PESHAWAR: The government of Pakistan and the Tehreek-i-Taliban Pakistan (TTP) have agreed to extend the ceasefire, this time, indefinitely and continue negotiations to find an end to the nearly two decades of militancy in the tribal border region, it has been reliably learnt.
The extension in ceasefire, which was to come to an end last night, indicates significant progress in talks between the two sides in the Afghan capital Kabul, sources familiar with the development said.
The two sides had agreed to extend the ceasefire and continue peace talks following separate meetings with Mullah Muhammad Hassan Akhund, Acting Prime Minister of the ‘Islamic Emerate of Afghanistan (IEA)’ at his office the other day.
These sources said that in his meetings with the two sides, the soft-spoken septuagenarian leader expressed his desire that the talks and ceasefire should be allowed to continue without any cut-off date.
In a subsequent joint meeting, the two sides agreed to extend the ceasefire indefinitely and pursue negotiations to end the conflict that has seen mass dislocation and killings of thousands of people in Pakistan’s tribal region and the country at large.
IEA spokesman Zabihullah Mujahid and TTP spokesman Muhammad Khurasani had issued statements early this month, announcing extension in the ceasefire till May 30.
No official statement has been issued so far regarding the indefinite extension in ceasefire but Dawn has been able to get confirmation of this significant development.
The development follows days of “intense and extensive negotiations” in the Afghan capital attended by senior level delegations from the two sides that at one point seemed close to breakdown.
IEA’s Acting Minister for Interior Sirajuddin Haqqani, who is the central mediator, helped bring the talks back on track, sources said.
The GoP, sources said, had demonstrated its seriousness by acceding to some of the TTP’s demands and after the IEA suggested it would be important for confidence-building to move from preliminaries to formal and structured negotiations.
The release of prisoners and presidential pardon to two key militant commanders, including TTP Swat spokesman Muslim Khan, was one such demand.

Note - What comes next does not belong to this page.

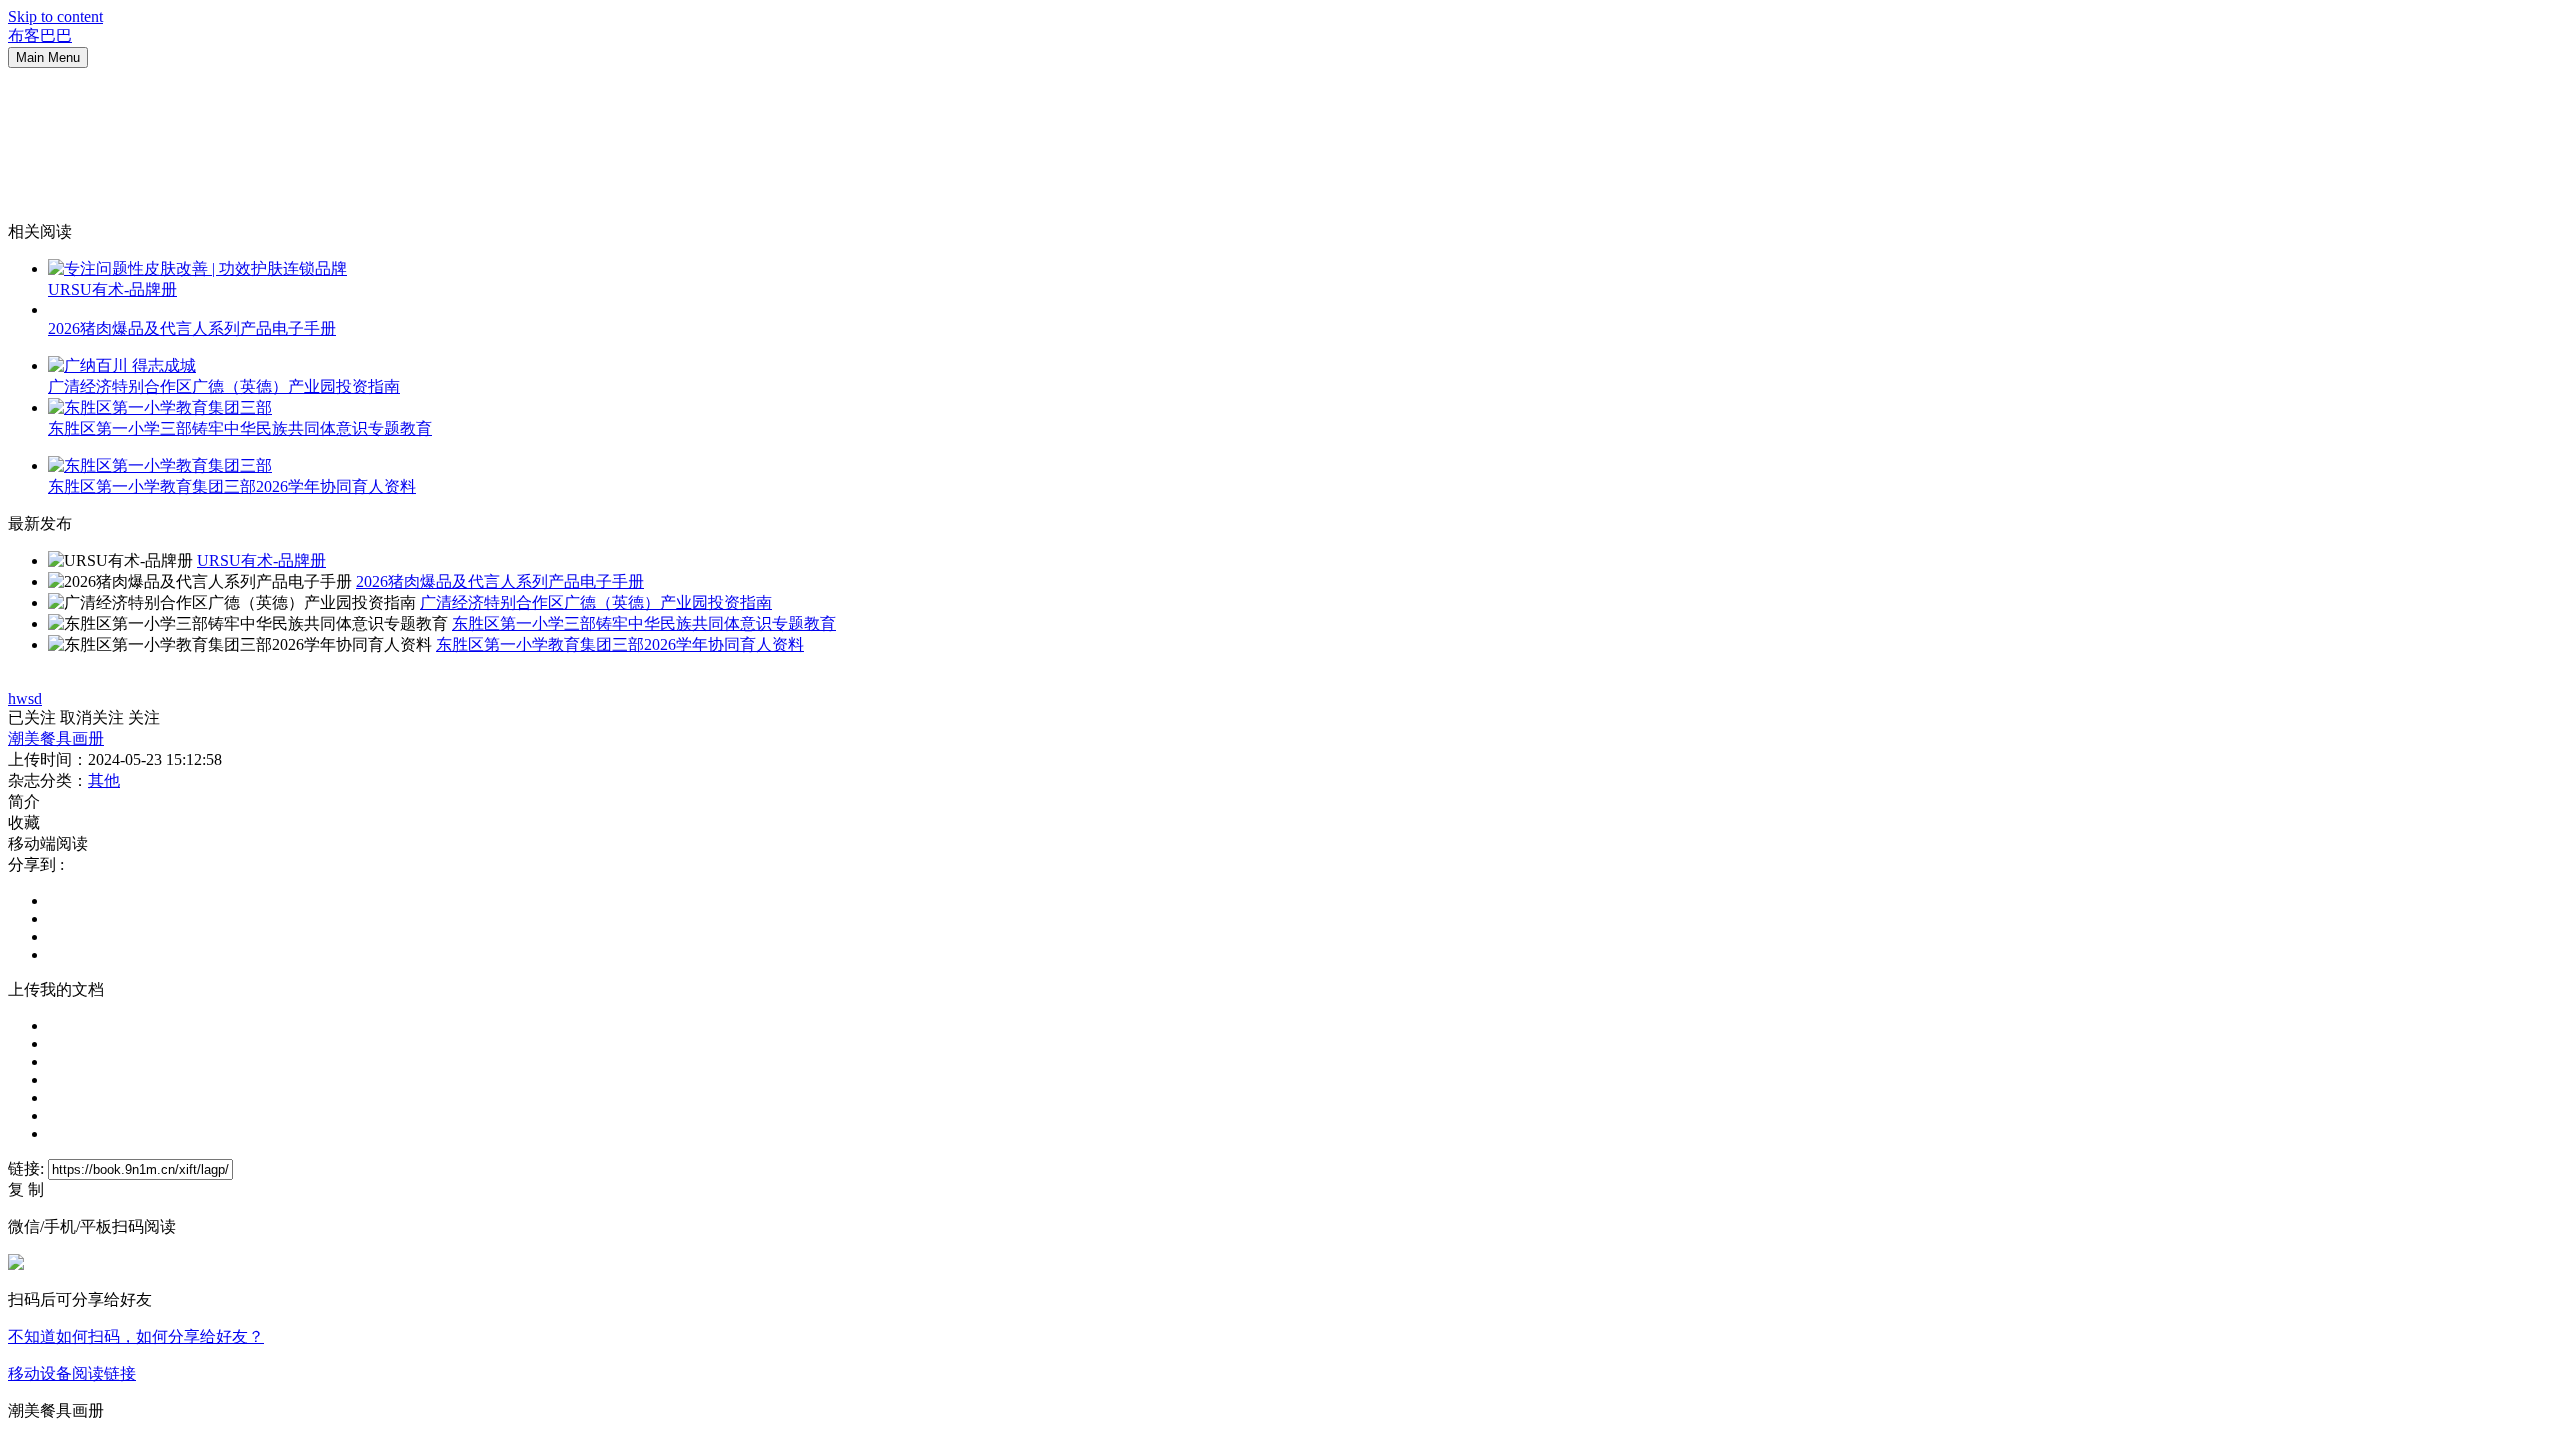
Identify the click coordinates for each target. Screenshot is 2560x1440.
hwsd (25, 698)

Compensation for the dead and wounded, enforcement of Shariah regulation in Malakand, withdrawal of military from the borders and reversal of Fata merger into Khyber Pakhtunkhwa were key demands from the TTP side, these sources said.
The Shariah Nizam-i-Adl Regulation, 2009 is still operational in Malakand division. The law was enacted following marathon negotiations with the late Maulana Sufi Muhammad.

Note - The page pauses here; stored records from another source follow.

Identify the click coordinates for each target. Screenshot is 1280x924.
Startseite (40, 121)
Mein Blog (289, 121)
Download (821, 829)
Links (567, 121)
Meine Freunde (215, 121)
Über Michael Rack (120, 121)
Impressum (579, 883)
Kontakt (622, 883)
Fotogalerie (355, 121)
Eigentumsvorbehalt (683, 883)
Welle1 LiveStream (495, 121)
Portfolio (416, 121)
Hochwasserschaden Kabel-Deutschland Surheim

The GoP, these sources said, had no issue with some of the TTP’s demand, but two major issues remained challenging: the reversal of Fata merger and the disbandment of the TTP as an armed militant group.
The GoP delegates made it clear that the merger brought about through a constitutional amendment was not up for discussion and that tribal people were the main, important stakeholders.
The TTP on its part had brought documents containing the commitment made by Quaid-i-Azam Mohammad Ali Jinnah with the tribal people guaranteeing their autonomy in an independent Pakistan.
They were told that the reversal of the merger would mean return to the Frontier Crimes Regulation which was a relic of the British Empire and did not contain anything that could be considered ‘Islamic.’ They were asked to identify laws that had been enacted post-merger which they deemed to be in contravention of their customs or the ‘riwaj.’
Besides, the 25th Constitutional Amendment that brought about Fata’s merger into KP is pending before a larger bench of the Supreme Court of Pakistan since March, 2022 on a petition filed by some tribal elders opposed to it.
The disbandment of the TTP is another make-or-break issue, these sources said. The government delegation has made it plain that no armed group would be allowed to enter Pakistan territory or operate as such. Options are being discussed and the IEA is fully on-board in this regard.